Well here’s an idea: For business deliveries, go ahead and drop Saturday. It’s okay. Really. For residential deliveries, keep Saturday and drop Tuesday. People who work regular Monday-to-Friday jobs, what few of them remain, need to be able to get to a post office when it’s open, to pick up parcels that were not delivered, to mail bulky items, to purchase money orders, to apply for a passport. They need Saturday hours. Once mail that came in over the weekend is delivered on Monday, most people would probably accept skipping Tuesday. And for federal holidays that fall on Monday, the postal workers would get an extended break (something they rarely get now). That wouldn’t happen if the skipped day were Wednesday. Similar arguments can be made against Thursday and Friday, particularly as regards checks that come in that you want to deposit during the current week. But Tuesday? I can live without it. How about you.

Why does my letter carrier drive a truck?
In all the countries I’ve visited in the last several years, letter carries use pushcarts, bicycles, tricycles, or scooters. They do not drive a fleet of custom-made gasoline-powered trucks for a total distance of two miles a day each in order to move mail from a local branch post office to houses that are within easy walking distance.

My local post office is on the current closure list, and the neighborhood is up in arms. Why? Because the post office is within walking distance, and it would be a shame for seniors to have to get in a car to go to the next post office down the road (less than a mile away). Doesn’t that suggest that the letter carriers could manage without their own individual trucks? Do it the way every other civilized country does it. Save capital costs. Save energy costs.

Why is my post office lobby frigid in summer and broiling in winter?
Because it was built when James Farley was Postmaster General and postal workers were not entitled to a pleasant working environment. So the only heating and cooling equipment is in the lobby, and by cranking it to the max, enough makes it through the service windows to the back to make life bearable. In other words, the building is an energy hog. It should be retrofitted or closed. How many other post offices are of the same vintage and wasting huge amounts of expensive energy for equally ridiculous reasons?

In the long term…
All of the long-term dysfunctions of the USPS—and for all they do right, they are certainly a dysfunctional organization—can be traced to a single root cause: the USPS is the archetype of the Theory X organization. It’s time to figure out how to migrate to Theory Y, to empower employees to make decisions that solve problems instead of hobbling them with thousands of pages of regulations, procedures, and rules.

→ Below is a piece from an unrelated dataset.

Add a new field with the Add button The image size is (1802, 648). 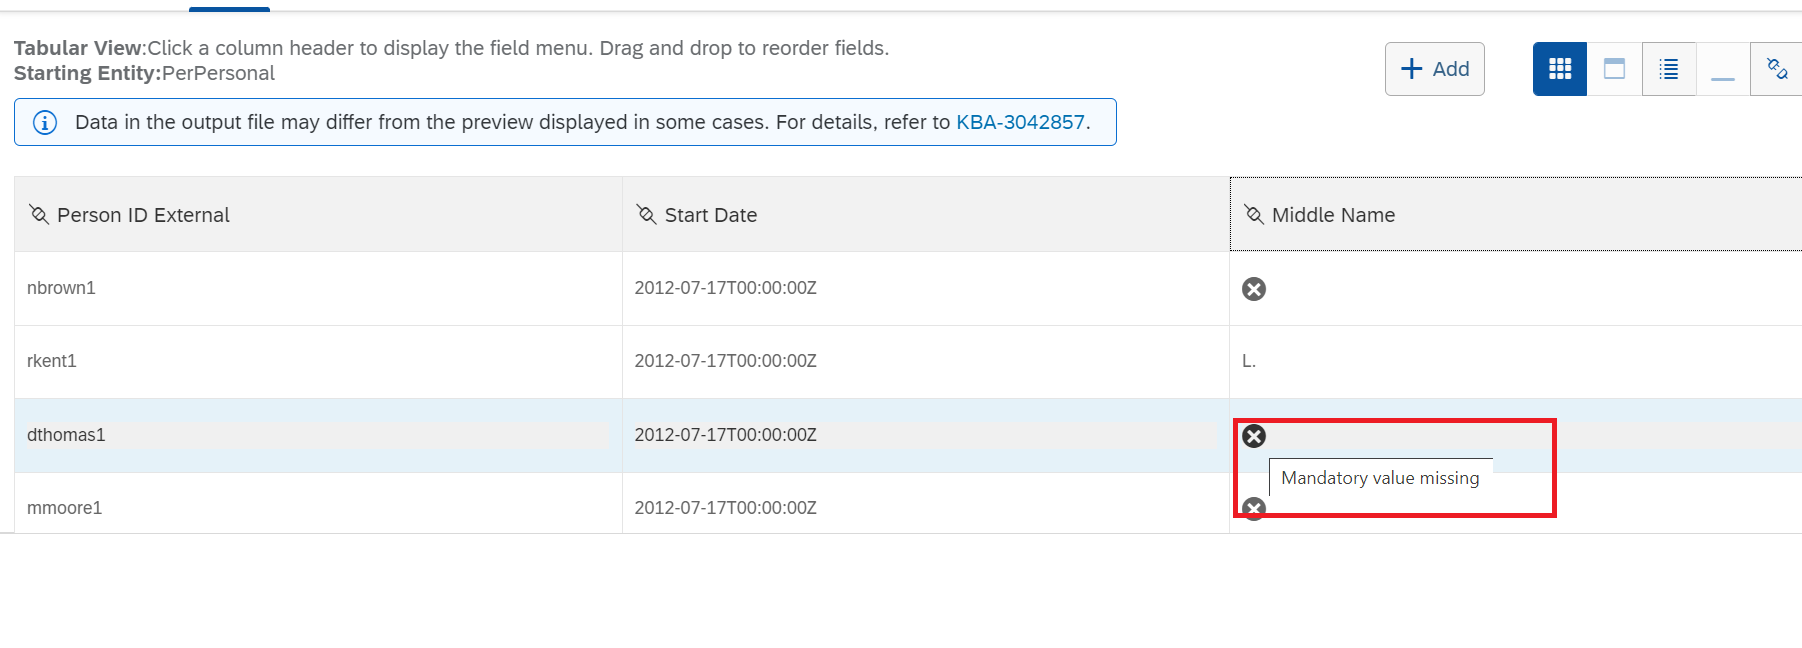1435,69
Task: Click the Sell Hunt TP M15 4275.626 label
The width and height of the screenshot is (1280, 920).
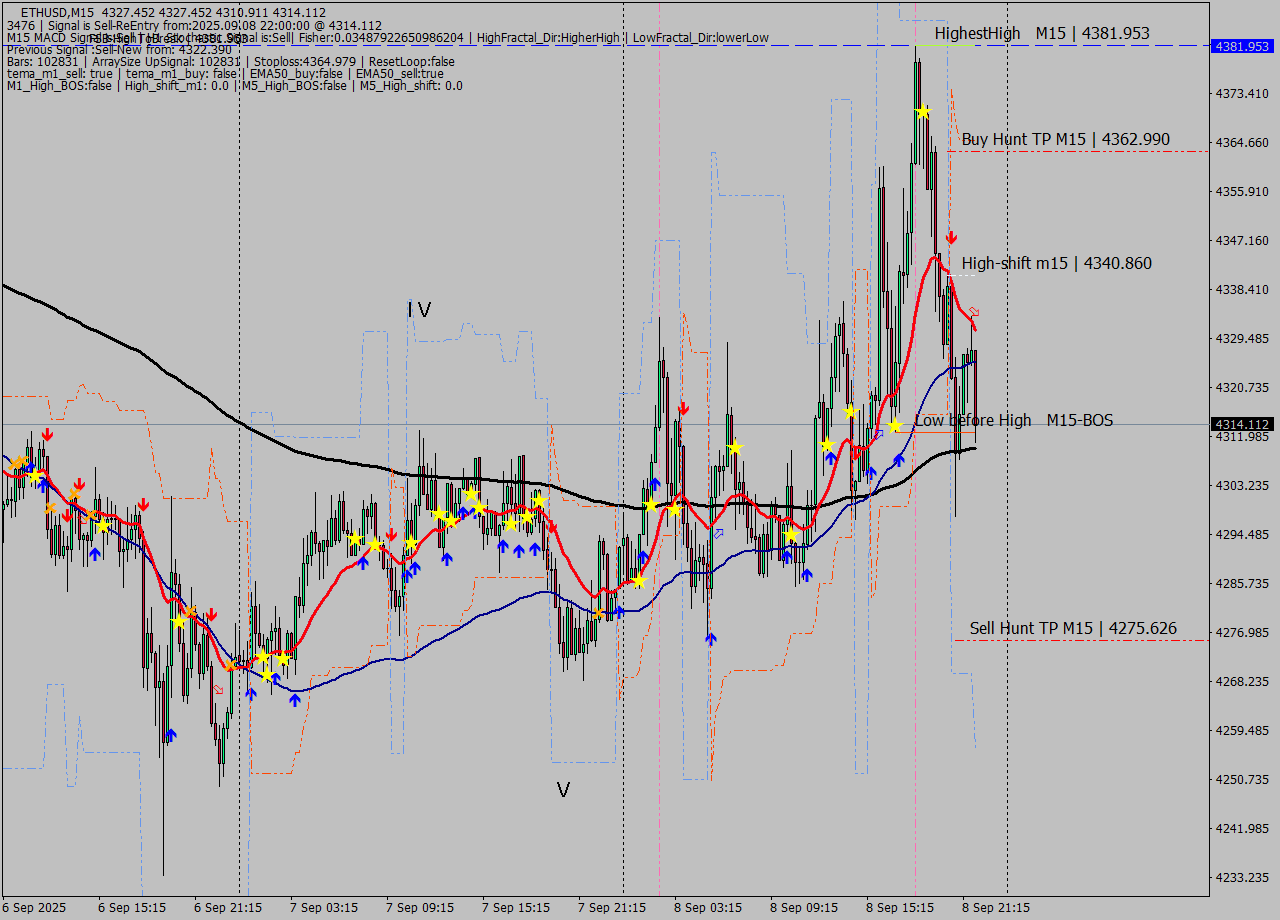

First, teach managers to manage, not the way they’re trained to manage now but in accordance with modern practices. Then empower them to do so.

An example. A couple of weeks ago, our mail deliveries suddenly became very irregular. We got little or no mail when it was eventually delivered, which was not every day and certainly not during daylight hours. When I inquired, the reason eventually given was that our route only takes three and a half hours to deliver and so does not justify a full-time carrier. Therefore we’ve been designated an auxiliary route (don’t ask). After a bit of conversation, I asked why the manager doesn’t just divvy up the routes differently so they are all roughly equal in length, rather than always having to designate an auxiliary route and leave customers angry and upset. No can do; laying out routes is not the manager’s responsibility. Well, why the hell isn’t it the manager’s responsibility?

Classic Theory X. The manager is powerless to manage, because all decisions and rules are imposed top-down from layers that are totally inaccessible from below.

Change it. Make every employee from the carrier to the CEO accountable for meeting performance goals and then empower every employee to make decisions to that end. If that means replacing trucks with bicycles to save enough money to keep the office open, then the carriers and manager should be empowered to make that choice.

This will take a long time. The USPS is composed of people selected for their ability to digest, abide by, and enforce rules—on each other and on us, the customers. It is not peopled with employees dedicated to serving customers or meeting performance goals creatively. If they change their hiring practices today, it will be thirty years before the workforce turns over. But they should start today anyway. And they should start intensively training the managers they have (who come from the same ranks of rule-bound employees) and favor the ones who understand how to adapt.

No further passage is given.